Scanlan: No wonder players mistrust Bettman

A deal will get done in the NHL. Eventually. Perhaps even sooner than the overheated rhetoric might suggest.

Scanlan: No wonder players mistrust Bettman
NHL Commissioner Gary Bettman faces journalists following collective bargaining talks in Toronto on Thursday October 18, 2012. Negotiations continue between the NHL and the NHLPA to end the current lockout. (CANADIAN PRESS/Chris Young)

A deal will get done in the NHL. Eventually.

Perhaps even sooner than the overheated rhetoric might suggest.

It will get done because it makes too much sense not to get done, because a $3.3 billion pie is sitting on the table, spoiling.

But the lockout won’t end soon enough to rescue a full 2012-13 season as long as the NHL and its Players Association mistrust each other to a degree more in keeping with Cold War politics than modern collective bargaining. It won’t end until NHL commissioner Gary Bettman and players’ association chief Donald Fehr realize that “winning” a negotiation usually starts with compromise.

In the latest side dish in lieu of main course negotiating, the Twitterverse was abuzz Tuesday with the news that the NHL had allowed direct contact between franchise owners/general managers and their locked out players for a 48-hour window. This was last week, after the NHL had made what it considered its “best offer” to players. The players then came back with three separate offers of their own, which were rejected out of hand by the league.

Via email, Senators general manager Bryan Murray told the Citizen that in the case of his franchise, “no contact was made by either side.” That is, Senators players did not talk CBA shop with Murray or owner Eugene Melnyk, despite the memo from Bettman allowing brief verbal contact.

Senators captain Daniel Alfredsson says he ran into Murray a couple of days ago.

“We didn’t talk anything about the lockout,” Alfredsson said. “I haven’t talked to anybody.”

Nevertheless, the players’ association views the action by the NHL as a sneaky end-around, circumventing the usual association filter, Fehr (and frère of Fehr).

“Most owners are not allowed to attend bargaining meetings,” said Steve Fehr, the Players Association’s special counsel, and brother of Donald Fehr. “No owners are allowed to speak to the media about the bargaining. It is interesting that they are secretly unleashed to talk to the players about the meetings the players can attend, but the owners cannot.”

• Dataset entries
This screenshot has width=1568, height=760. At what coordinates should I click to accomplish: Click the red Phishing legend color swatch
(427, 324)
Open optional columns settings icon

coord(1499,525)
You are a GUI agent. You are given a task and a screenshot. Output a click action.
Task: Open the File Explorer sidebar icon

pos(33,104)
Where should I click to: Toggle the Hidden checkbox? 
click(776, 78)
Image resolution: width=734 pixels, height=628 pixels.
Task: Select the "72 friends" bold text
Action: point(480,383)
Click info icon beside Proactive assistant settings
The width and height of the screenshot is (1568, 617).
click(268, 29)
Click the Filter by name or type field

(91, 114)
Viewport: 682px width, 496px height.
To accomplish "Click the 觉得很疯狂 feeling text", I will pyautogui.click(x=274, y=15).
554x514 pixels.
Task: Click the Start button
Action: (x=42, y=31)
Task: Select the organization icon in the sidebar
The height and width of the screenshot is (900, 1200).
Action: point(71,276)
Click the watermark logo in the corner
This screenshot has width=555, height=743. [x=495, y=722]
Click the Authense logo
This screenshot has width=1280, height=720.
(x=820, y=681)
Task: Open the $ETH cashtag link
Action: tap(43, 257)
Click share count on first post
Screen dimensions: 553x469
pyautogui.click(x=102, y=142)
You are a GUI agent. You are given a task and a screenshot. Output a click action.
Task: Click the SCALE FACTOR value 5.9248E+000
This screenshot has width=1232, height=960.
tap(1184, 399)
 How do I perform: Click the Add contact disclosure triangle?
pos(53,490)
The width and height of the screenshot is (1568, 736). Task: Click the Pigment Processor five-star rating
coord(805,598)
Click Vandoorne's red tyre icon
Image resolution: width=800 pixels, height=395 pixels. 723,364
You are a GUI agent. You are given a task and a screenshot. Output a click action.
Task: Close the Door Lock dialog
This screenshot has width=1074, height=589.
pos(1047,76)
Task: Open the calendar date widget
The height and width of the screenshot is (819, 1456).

• Required task
Answer these questions using the column on the NHL lockout:
(a) How large is the pie that the column says is sitting on the table?
(b) For how long did the NHL allow direct contact between owners or general managers and their locked-out players?
(c) What is Steve Fehr's position with the Players Association?

• Right answer
(a) $3.3 billion
(b) 48 hours
(c) Special counsel